Presented By O’Reilly and Cloudera
Make Data Work
21–22 May 2018: Training
22–24 May 2018: Tutorials & Conference
London, UK

Executive Briefing: What you need to know about fast data

Dean Wampler (Anyscale)
14:5515:35 Wednesday, 23 May 2018
Average rating: ****.
(4.00, 2 ratings)

Who is this presentation for?

  • Business executives

What you'll learn

  • Learn the business motivations for fast data applications, the organizational challenges required when moving to streaming architectures, and how what your organization already knows about microservices can meet those challenges

Description

Streaming data systems, so called fast data, promise accelerated access to information, leading to new innovations and competitive advantages. But they aren’t just faster versions of big data. They force architecture changes to meet new demands for reliability and dynamic scalability, more like microservices. Dean Wampler outlines what you need to know to exploit fast data successfully.

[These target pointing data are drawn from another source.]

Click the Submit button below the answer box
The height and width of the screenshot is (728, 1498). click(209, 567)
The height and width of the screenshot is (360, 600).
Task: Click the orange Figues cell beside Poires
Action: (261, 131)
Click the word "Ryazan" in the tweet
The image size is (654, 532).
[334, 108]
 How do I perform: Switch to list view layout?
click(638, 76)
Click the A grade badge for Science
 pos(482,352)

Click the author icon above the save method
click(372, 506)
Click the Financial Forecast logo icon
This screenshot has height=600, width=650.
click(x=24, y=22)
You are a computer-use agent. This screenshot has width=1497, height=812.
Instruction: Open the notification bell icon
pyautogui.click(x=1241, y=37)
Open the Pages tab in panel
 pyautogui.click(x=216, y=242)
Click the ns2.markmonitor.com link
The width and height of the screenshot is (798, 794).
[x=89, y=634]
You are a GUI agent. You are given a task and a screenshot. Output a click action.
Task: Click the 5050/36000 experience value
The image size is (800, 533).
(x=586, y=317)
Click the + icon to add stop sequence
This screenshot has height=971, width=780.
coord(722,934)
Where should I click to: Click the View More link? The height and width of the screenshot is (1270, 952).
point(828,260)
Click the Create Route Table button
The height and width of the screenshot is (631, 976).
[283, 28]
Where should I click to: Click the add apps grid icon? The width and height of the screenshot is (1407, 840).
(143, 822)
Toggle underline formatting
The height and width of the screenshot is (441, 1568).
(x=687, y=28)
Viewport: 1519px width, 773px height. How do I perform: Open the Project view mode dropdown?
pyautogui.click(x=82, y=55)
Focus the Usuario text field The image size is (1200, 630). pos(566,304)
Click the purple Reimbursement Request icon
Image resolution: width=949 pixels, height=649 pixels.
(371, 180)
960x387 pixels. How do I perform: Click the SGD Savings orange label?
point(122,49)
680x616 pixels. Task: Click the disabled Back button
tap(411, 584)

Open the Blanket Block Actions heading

Big data started with an emphasis on batch-oriented architectures, where data is captured in large, scalable stores and then processed using batch jobs. To reduce the gap between data arrival and information extraction, these architectures are now evolving to be stream oriented, where data is processed as it arrives. While a new buzzword, fast data is also a new opportunity for innovation in how your organization leverages data.

However, fast data architectures introduce new challenges for your organization. Whereas a batch job might run for hours, a stream processing application might run for weeks or months. This raises the bar for making these systems resilient against traffic spikes, hardware and network failures, and so forth. The microservice world has faced these challenge for a while. Your data teams will likely need to evolve to resemble the teams you already have for your microservices-based systems. In fact, you’ll probably merge these teams over time, as your microservices do more data processing and your data systems leverage your microservices.

Topics include:

  • The business justification for transitioning from batch-oriented big data to stream-oriented fast data
  • The organizational changes that streaming architectures require to meet their higher demands for reliability, resiliency, dynamic scalability, etc.
  • How some of these requirements can be met by leveraging what your organization already knows about microservice architectures
Photo of Dean Wampler

Dean Wampler

Anyscale

Dean Wampler is an expert in streaming data systems, focusing on applications of machine learning and artificial intelligence (ML/AI). He’s head of developer relations at Anyscale, which is developing Ray for distributed Python, primarily for ML/AI. Previously, he was an engineering VP at Lightbend, where he led the development of Lightbend CloudFlow, an integrated system for building and running streaming data applications with Akka Streams, Apache Spark, Apache Flink, and Apache Kafka. Dean is the author of Fast Data Architectures for Streaming Applications, Programming Scala, and Functional Programming for Java Developers, and he’s the coauthor of Programming Hive, all from O’Reilly. He’s a contributor to several open source projects. A frequent conference speaker and tutorial teacher, he’s also the co-organizer of several conferences around the world and several user groups in Chicago. He earned his PhD in physics from the University of Washington.